Work instructions:
Reproduce the Internet Tools conference page that follows in full, word for word.

Reading text:
┄┄┄┄┄┄┄┄┄┄
[Search for users] [Overall Top Noters] [List of all Conferences] [Download this site]

Conference gyro::internet_toolss

Title:	Internet Tools
Notice:	Report ALL NETSCAPE Problems directly to kdlucas@netscape.com.rnet? Read note 448.L for beginner information.
Moderator:	teco.mro.dec.com::tecotoo.mro.dec.com::mayer

Created:	Fri Jun 25 1993
Last Modified:	Fri Jun 06 1997
Last Successful Update:	Fri Jun 06 1997
Number of topics:	4714
Total number of notes:	40609

4475.0. "Need input on Alta Vista" by 33102::JAUNG () Fri Feb 14 1997 16:23

    We are considering to implement an customized applications
    combine AltaVista search engine for text search over intrnet.
    There are about 2.5 million pages of text data (2.5 GB) stored in 
    Rdb Multimedia version (together with image data) running on VAX 4000.
    Users will access from PC via netscape/explorer.  We'd appreciate any 
    input on the following from people who has experience with it.
┄┄┄┄┄┄┄┄┄┄
Information provided:
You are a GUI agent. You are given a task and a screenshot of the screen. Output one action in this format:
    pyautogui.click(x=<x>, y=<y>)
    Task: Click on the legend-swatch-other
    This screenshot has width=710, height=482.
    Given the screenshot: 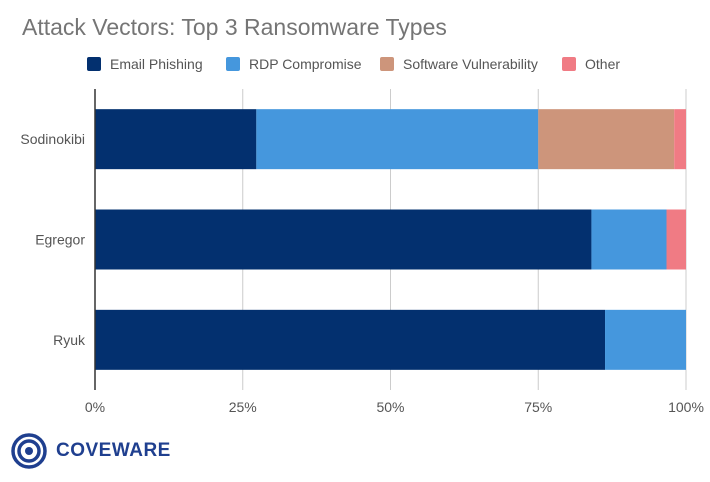 What is the action you would take?
    pyautogui.click(x=569, y=64)
    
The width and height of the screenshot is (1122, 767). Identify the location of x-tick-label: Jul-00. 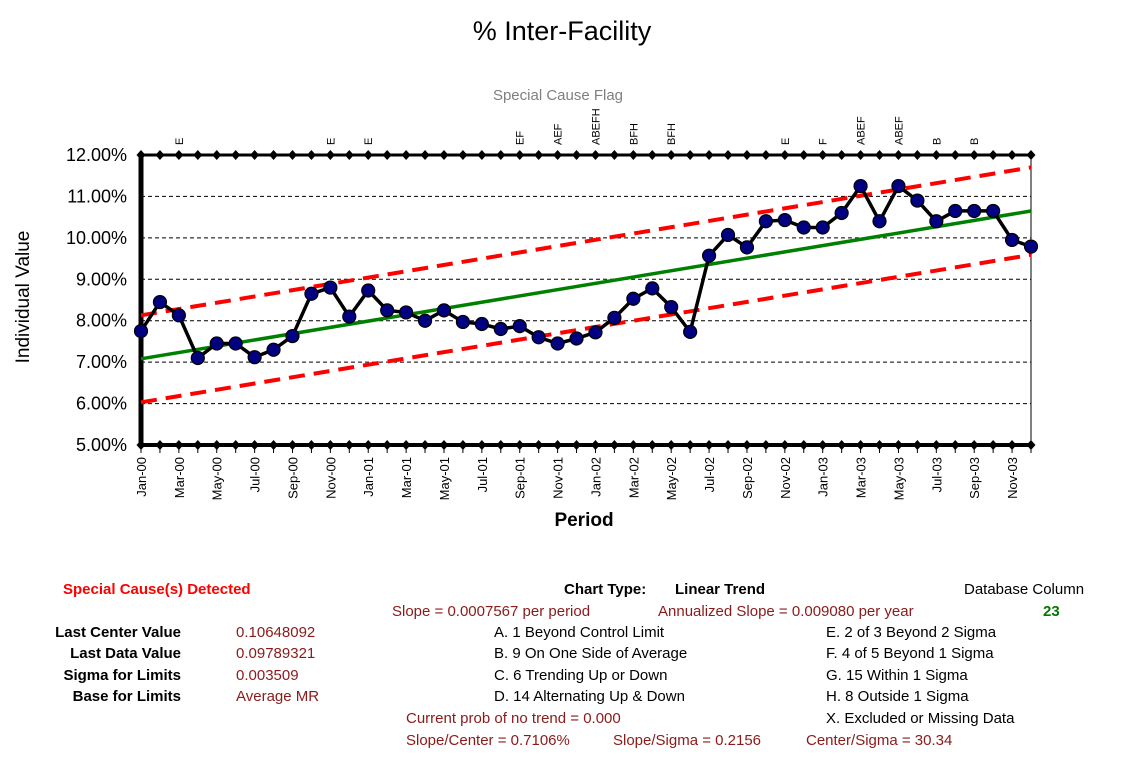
┄┄┄┄┄┄┄┄┄┄
Task result:
[Search for users] [Overall Top Noters] [List of all Conferences] [Download this site]

Conference gyro::internet_toolss

Title:	Internet Tools
Notice:	Report ALL NETSCAPE Problems directly to kdlucas@netscape.com.rnet? Read note 448.L for beginner information.
Moderator:	teco.mro.dec.com::tecotoo.mro.dec.com::mayer

Created:	Fri Jun 25 1993
Last Modified:	Fri Jun 06 1997
Last Successful Update:	Fri Jun 06 1997
Number of topics:	4714
Total number of notes:	40609

4475.0. "Need input on Alta Vista" by 33102::JAUNG () Fri Feb 14 1997 16:23

    We are considering to implement an customized applications
    combine AltaVista search engine for text search over intrnet.
    There are about 2.5 million pages of text data (2.5 GB) stored in 
    Rdb Multimedia version (together with image data) running on VAX 4000.
    Users will access from PC via netscape/explorer.  We'd appreciate any 
    input on the following from people who has experience with it.